• Extrait choisi:
★ ★ ★ ★ ★ ★ ★

L'interprétation facho suit : « Jaurès fut récompensé de cette évolution lorsqu'il fonda, en 1904, le quotidien L'Humanité auquel collaboraient entre autres René Viviani, Aristide Briand, Léon Blum, Tristan Bernard, Lucien Herr. Pour financer son journal, Jaurès eut l'appui du banquier Louis Dreyfus, de Lévy-Bruhl, de Salomon Reinach et d'autres membres de leur communauté ».
Notre facho de l'ombre s'appuie sur un nationaliste juif, Emile Cahen qui : «  s'en expliqua en 1906 dans Les Archives israélites : « Les grands services rendus à la cause de la justice et de la vérité par M. Jaurès lui ont créé des titres indiscutables à la reconnaissance de tous les Israélites français. Ce sont eux qui, en très grande partie, l'avaient, il faut bien le dire, aidé à fonder son journal.12 »
Et voilà comment se restaure la mystique antisémite, même si nous, on se fout qu'il y ait eu des contributions d'origine.. israélite, d'ailleurs tout à fait compréhensibles dans l'enfer de la polémique et des risques encourus pour les personnes injustement accusées.

★ ★ ★ ★ ★ ★ ★

Lignes contenues dans un jeu de données
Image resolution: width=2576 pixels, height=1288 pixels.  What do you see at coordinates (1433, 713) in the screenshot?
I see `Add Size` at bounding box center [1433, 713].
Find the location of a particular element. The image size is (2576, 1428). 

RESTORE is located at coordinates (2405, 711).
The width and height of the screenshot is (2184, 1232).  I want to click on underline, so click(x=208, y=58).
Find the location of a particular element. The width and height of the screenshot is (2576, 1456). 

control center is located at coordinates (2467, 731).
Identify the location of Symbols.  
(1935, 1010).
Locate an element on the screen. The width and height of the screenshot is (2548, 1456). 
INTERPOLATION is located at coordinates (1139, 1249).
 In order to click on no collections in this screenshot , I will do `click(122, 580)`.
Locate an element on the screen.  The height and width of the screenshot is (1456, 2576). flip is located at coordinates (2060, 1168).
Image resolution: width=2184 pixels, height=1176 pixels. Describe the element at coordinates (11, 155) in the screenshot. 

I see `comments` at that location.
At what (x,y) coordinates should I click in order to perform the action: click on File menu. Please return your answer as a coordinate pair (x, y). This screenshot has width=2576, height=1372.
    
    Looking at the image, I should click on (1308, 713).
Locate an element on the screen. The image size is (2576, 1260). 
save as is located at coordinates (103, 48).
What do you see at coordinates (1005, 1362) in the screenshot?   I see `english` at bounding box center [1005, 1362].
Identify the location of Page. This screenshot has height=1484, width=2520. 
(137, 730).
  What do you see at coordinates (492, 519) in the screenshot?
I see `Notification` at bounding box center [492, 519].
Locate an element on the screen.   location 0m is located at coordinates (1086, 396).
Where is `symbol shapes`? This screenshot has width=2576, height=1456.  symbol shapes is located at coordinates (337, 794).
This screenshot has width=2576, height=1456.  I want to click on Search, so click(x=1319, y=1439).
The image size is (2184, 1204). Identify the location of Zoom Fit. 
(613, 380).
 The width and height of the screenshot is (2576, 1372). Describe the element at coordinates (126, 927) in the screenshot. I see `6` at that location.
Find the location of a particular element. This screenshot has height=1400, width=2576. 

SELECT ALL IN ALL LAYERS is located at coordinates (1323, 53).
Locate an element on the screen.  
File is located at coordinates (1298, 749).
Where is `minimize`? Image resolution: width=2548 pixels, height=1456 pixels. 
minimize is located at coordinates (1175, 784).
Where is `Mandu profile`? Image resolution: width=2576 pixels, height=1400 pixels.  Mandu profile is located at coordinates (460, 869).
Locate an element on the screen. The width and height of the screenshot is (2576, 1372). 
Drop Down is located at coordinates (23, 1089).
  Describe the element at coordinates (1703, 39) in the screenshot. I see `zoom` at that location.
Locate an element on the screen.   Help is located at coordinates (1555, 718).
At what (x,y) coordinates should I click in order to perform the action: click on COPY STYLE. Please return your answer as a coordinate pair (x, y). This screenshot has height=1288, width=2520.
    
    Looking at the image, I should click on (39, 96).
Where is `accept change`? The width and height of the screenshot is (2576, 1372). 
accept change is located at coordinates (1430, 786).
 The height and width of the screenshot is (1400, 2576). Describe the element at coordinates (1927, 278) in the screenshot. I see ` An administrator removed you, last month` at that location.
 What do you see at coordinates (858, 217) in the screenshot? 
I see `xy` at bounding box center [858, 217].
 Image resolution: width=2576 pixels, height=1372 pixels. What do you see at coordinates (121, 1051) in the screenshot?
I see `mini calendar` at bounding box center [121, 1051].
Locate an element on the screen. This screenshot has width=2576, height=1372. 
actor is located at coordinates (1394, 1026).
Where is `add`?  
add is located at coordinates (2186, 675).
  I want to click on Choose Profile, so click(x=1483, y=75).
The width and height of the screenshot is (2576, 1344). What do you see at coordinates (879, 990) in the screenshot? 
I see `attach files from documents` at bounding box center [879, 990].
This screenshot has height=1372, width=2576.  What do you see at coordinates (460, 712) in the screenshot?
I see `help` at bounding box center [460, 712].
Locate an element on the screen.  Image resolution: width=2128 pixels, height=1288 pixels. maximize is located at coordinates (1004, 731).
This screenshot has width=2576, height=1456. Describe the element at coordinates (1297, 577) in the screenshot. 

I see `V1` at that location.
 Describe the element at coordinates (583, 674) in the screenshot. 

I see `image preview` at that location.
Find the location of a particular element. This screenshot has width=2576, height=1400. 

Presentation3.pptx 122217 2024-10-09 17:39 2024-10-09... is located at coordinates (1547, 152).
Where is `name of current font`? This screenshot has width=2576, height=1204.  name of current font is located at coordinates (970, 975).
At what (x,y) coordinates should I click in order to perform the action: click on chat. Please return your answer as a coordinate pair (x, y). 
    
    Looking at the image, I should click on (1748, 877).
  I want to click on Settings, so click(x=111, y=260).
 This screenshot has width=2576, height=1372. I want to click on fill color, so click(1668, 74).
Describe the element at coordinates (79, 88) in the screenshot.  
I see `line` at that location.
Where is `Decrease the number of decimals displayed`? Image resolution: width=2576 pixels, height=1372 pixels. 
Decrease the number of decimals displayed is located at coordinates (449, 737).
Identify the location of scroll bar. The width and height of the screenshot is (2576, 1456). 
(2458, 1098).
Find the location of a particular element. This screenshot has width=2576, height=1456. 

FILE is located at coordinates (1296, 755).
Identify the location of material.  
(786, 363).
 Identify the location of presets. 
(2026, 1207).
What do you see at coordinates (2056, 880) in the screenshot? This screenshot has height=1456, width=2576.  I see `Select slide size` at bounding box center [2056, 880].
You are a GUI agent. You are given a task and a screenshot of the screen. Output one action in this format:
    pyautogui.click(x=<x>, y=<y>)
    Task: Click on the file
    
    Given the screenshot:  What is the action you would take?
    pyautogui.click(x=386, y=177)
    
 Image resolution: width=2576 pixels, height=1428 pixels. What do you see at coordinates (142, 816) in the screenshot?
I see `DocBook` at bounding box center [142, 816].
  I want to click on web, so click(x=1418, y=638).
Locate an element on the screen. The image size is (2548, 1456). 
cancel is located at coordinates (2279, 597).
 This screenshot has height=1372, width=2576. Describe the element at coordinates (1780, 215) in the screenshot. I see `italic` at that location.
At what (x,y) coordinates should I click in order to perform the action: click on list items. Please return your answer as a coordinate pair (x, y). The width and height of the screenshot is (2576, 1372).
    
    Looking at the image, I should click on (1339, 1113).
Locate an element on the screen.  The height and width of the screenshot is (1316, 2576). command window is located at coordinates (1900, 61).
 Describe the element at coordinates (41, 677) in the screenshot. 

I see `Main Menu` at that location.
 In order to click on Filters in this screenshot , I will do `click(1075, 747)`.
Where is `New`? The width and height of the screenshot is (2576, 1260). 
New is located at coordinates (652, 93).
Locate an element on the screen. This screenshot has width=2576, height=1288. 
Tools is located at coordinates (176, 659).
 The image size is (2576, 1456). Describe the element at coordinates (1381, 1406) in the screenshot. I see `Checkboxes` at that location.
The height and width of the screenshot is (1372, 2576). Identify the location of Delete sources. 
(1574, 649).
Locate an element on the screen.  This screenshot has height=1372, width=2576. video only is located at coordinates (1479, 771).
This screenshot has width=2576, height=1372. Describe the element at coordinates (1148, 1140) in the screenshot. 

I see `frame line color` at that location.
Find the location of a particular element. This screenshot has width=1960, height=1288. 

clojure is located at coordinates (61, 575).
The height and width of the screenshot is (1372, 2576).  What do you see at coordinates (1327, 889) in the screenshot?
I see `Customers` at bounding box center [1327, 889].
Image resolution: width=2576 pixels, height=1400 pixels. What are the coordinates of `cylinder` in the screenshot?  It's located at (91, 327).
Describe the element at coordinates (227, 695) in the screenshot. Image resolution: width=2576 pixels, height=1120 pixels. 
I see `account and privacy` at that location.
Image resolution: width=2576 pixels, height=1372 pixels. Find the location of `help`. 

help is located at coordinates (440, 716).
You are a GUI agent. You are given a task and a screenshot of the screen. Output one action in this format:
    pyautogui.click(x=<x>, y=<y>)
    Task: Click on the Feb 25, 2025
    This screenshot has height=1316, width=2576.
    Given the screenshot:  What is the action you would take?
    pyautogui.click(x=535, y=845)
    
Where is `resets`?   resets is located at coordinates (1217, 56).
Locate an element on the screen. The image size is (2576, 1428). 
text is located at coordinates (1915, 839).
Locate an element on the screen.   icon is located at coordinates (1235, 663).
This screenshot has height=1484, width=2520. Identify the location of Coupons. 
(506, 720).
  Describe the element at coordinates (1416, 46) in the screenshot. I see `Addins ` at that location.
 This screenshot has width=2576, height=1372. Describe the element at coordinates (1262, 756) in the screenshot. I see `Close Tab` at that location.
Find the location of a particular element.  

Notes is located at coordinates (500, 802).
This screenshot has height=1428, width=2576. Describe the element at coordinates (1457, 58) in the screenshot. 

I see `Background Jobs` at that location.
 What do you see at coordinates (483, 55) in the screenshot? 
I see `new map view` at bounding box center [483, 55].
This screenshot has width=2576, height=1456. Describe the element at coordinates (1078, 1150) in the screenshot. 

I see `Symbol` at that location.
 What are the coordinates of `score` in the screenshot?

★ ★ ★ ★ ★ ★ ★

• Exercices:
[a] D'après l'extrait sur Jaurès, en quelle année le quotidien L'Humanité a-t-il été fondé ?
[b] Prolongez, s'il vous plaît, l'extrait sur Jaurès et le financement de L'Humanité au-delà de sa dernière phrase.

• Les réponses:
[a] En 1904.

[b]
Mais ce qu'il importe de comprendre ici - c'est que bien sûr Jaurès avait sorti des conneries, lesquelles participaient du patriotisme rance des blanquistes et des anciens communards ralliés au général Boulanger (un des massacreurs de la Commune également)13 – et même en abandonnant un soutien antisémite aux généraux menteurs, sa revendication de la paix servait à préparer la guerre, car dans la logique pacifiste : si vis pacem para bellum ! Même s'il n'avait pas été zigouillé. Jaurès n'avait pas le calibre d'un Liebknecht.

Les masses allaient se la farcir fraîche, joyeuse et bien sanguinolente. Les deux anciens amis sont frères siamois dans la mort14. Jaurès a été zigouillé dans un café et Péguy flingué connement et sans bavures au champ d'honneur du sacrifice patriotique.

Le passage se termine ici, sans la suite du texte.